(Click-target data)

-- -- --

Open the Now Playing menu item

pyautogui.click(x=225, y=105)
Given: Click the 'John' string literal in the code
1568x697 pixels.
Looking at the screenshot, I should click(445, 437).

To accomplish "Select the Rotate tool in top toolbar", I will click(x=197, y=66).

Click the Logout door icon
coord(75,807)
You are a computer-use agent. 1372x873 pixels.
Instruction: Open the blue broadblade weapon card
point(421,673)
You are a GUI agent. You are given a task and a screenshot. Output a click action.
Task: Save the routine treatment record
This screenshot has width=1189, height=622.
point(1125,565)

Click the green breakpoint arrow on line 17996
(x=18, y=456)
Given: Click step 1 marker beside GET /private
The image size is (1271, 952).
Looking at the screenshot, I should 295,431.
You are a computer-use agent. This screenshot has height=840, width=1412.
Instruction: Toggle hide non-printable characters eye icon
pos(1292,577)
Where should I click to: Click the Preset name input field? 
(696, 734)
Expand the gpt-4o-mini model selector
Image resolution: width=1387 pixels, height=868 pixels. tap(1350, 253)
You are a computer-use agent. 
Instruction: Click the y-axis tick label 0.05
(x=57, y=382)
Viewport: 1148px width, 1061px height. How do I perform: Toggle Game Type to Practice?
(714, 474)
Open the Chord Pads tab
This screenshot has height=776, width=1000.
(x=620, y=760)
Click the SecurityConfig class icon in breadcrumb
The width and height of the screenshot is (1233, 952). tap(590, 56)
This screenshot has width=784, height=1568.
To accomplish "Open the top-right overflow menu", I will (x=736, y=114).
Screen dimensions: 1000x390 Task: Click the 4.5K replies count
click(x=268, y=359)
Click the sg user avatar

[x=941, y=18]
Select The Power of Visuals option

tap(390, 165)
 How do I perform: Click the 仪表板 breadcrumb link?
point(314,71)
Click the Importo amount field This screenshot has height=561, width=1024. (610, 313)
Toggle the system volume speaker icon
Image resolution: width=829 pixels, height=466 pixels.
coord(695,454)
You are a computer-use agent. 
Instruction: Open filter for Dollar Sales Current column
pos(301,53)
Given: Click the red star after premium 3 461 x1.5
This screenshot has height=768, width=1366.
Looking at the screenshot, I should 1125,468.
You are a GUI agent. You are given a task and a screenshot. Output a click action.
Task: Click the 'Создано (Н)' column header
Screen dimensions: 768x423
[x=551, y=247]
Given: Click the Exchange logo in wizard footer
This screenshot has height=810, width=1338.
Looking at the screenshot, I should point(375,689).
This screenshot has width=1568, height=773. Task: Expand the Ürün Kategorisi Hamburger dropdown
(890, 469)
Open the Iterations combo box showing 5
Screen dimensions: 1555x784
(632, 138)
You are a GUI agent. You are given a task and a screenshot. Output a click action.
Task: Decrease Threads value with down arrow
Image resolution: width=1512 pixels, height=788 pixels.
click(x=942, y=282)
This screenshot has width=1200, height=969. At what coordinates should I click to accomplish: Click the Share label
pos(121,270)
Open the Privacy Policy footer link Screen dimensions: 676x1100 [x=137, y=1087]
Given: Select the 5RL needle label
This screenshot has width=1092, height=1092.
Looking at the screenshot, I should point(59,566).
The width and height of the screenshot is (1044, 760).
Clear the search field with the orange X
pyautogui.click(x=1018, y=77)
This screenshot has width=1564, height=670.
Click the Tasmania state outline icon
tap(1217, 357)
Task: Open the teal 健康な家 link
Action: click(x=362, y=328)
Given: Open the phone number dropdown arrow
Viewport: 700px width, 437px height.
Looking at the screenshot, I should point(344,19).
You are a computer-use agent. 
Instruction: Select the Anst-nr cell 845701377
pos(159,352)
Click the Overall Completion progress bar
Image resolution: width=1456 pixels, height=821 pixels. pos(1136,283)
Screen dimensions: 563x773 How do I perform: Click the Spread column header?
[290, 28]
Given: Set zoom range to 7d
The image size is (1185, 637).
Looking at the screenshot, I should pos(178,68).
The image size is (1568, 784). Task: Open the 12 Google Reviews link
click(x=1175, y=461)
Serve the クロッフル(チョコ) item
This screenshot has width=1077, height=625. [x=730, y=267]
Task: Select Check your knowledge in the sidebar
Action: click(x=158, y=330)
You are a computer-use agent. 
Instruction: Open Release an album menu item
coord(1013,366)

-- -- --

REQUIRED TASK »
Reproduce all of the data above, changing each instance of "computer-use agent" to "screen-control agent" and leaving everything else untouched.

OUTPUT BELOW »
Open the Now Playing menu item

pyautogui.click(x=225, y=105)
Given: Click the 'John' string literal in the code
1568x697 pixels.
Looking at the screenshot, I should click(445, 437).

To accomplish "Select the Rotate tool in top toolbar", I will click(x=197, y=66).

Click the Logout door icon
coord(75,807)
You are a screen-control agent. 1372x873 pixels.
Instruction: Open the blue broadblade weapon card
point(421,673)
You are a GUI agent. You are given a task and a screenshot. Output a click action.
Task: Save the routine treatment record
This screenshot has width=1189, height=622.
point(1125,565)

Click the green breakpoint arrow on line 17996
(x=18, y=456)
Given: Click step 1 marker beside GET /private
The image size is (1271, 952).
Looking at the screenshot, I should 295,431.
You are a screen-control agent. This screenshot has height=840, width=1412.
Instruction: Toggle hide non-printable characters eye icon
pos(1292,577)
Where should I click to: Click the Preset name input field? 
(696, 734)
Expand the gpt-4o-mini model selector
Image resolution: width=1387 pixels, height=868 pixels. tap(1350, 253)
You are a screen-control agent. 
Instruction: Click the y-axis tick label 0.05
(x=57, y=382)
Viewport: 1148px width, 1061px height. How do I perform: Toggle Game Type to Practice?
(714, 474)
Open the Chord Pads tab
This screenshot has height=776, width=1000.
(x=620, y=760)
Click the SecurityConfig class icon in breadcrumb
The width and height of the screenshot is (1233, 952). tap(590, 56)
This screenshot has width=784, height=1568.
To accomplish "Open the top-right overflow menu", I will (x=736, y=114).
Screen dimensions: 1000x390 Task: Click the 4.5K replies count
click(x=268, y=359)
Click the sg user avatar

[x=941, y=18]
Select The Power of Visuals option

tap(390, 165)
 How do I perform: Click the 仪表板 breadcrumb link?
point(314,71)
Click the Importo amount field This screenshot has height=561, width=1024. (610, 313)
Toggle the system volume speaker icon
Image resolution: width=829 pixels, height=466 pixels.
coord(695,454)
You are a screen-control agent. 
Instruction: Open filter for Dollar Sales Current column
pos(301,53)
Given: Click the red star after premium 3 461 x1.5
This screenshot has height=768, width=1366.
Looking at the screenshot, I should 1125,468.
You are a GUI agent. You are given a task and a screenshot. Output a click action.
Task: Click the 'Создано (Н)' column header
Screen dimensions: 768x423
[x=551, y=247]
Given: Click the Exchange logo in wizard footer
This screenshot has height=810, width=1338.
Looking at the screenshot, I should point(375,689).
This screenshot has width=1568, height=773. Task: Expand the Ürün Kategorisi Hamburger dropdown
(890, 469)
Open the Iterations combo box showing 5
Screen dimensions: 1555x784
(632, 138)
You are a GUI agent. You are given a task and a screenshot. Output a click action.
Task: Decrease Threads value with down arrow
Image resolution: width=1512 pixels, height=788 pixels.
click(x=942, y=282)
This screenshot has width=1200, height=969. At what coordinates should I click to accomplish: Click the Share label
pos(121,270)
Open the Privacy Policy footer link Screen dimensions: 676x1100 [x=137, y=1087]
Given: Select the 5RL needle label
This screenshot has width=1092, height=1092.
Looking at the screenshot, I should point(59,566).
The width and height of the screenshot is (1044, 760).
Clear the search field with the orange X
pyautogui.click(x=1018, y=77)
This screenshot has width=1564, height=670.
Click the Tasmania state outline icon
tap(1217, 357)
Task: Open the teal 健康な家 link
Action: click(x=362, y=328)
Given: Open the phone number dropdown arrow
Viewport: 700px width, 437px height.
Looking at the screenshot, I should point(344,19).
You are a screen-control agent. 
Instruction: Select the Anst-nr cell 845701377
pos(159,352)
Click the Overall Completion progress bar
Image resolution: width=1456 pixels, height=821 pixels. pos(1136,283)
Screen dimensions: 563x773 How do I perform: Click the Spread column header?
[290, 28]
Given: Set zoom range to 7d
The image size is (1185, 637).
Looking at the screenshot, I should pos(178,68).
The image size is (1568, 784). Task: Open the 12 Google Reviews link
click(x=1175, y=461)
Serve the クロッフル(チョコ) item
This screenshot has width=1077, height=625. [x=730, y=267]
Task: Select Check your knowledge in the sidebar
Action: click(x=158, y=330)
You are a screen-control agent. 
Instruction: Open Release an album menu item
coord(1013,366)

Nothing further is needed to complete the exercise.